Her name was Jo Ann Allison. She came with her son Tommy, who was about five years old. He was in a wheelchair. He was blind, spastic, deaf, and mentally retarded. It’s sad to say, but he was a vegetable. Yet I could see how his mother loved him and how she was caring for him. It broke my heart.

She told me her son had contracted encephalitis when he was 17 months old, after being given the compulsory vaccination for measles, mumps, and rubella. The drug, MMRII, was manufactured
by Merck. She wanted to sue—she told me that a lawyer down the street thought he could probably get her $5,000. I said I didn’t do that kind of work.

I looked at that little boy and thought that $5,000 wasn’t going to do him or his mother any good. She was on welfare and didn’t know what else to do. My heart went out to her. I knew, and I knew she knew, that her son was never going to get any better. But she loved him. To me, she was like an angel. It was remarkable to see someone who can care for and love a child in that condition.

So I said, “Let me do some research.” I ended up filing a lawsuit against Merck under the product liability law, arguing that Merck had not given the parent adequate warning about the potential dangers, and that the parent’s decision to have her child vaccinated was made without full knowledge of the risks.

Merck had a team of high-priced lawyers, and they were ready to fight the case. At a pre-trial conference, the judge put a zero value on my claim. There was no way Merck could be liable, the judge said, since the vaccine was recommended by the health department. Children had to be vaccinated. The judge issued a summary judgment in Merck’s favor, throwing out our claim.

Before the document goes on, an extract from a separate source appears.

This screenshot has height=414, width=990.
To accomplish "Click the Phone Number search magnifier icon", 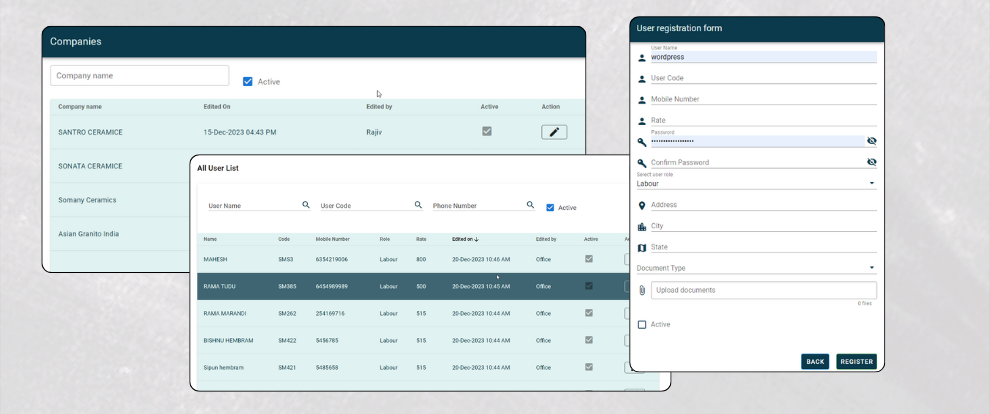I will [x=530, y=205].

I appealed and ended up taking the case all the way to the Nevada Supreme Court. And in the end, we won. Here’s part of what the high court said in a decision, Allison versus Merck, that has become one of the standards in product liability law:

We conclude that Merck may be liable to Thomas Allison by reason of its strict liability as manufacturer if Thomas can prove that the vaccine in question is the cause of his disabilities. In addition, we conclude that Merck may be liable to Thomas and Ms. Allison for failing to provide a proper warning regarding the vaccine. Accordingly, we reverse the summary judgment in favor of
Merck and remand to the trial court for a trial on Thomas’ strict liability claim and on Thomas’ and Ms. Allison’s failure-to-warn claims.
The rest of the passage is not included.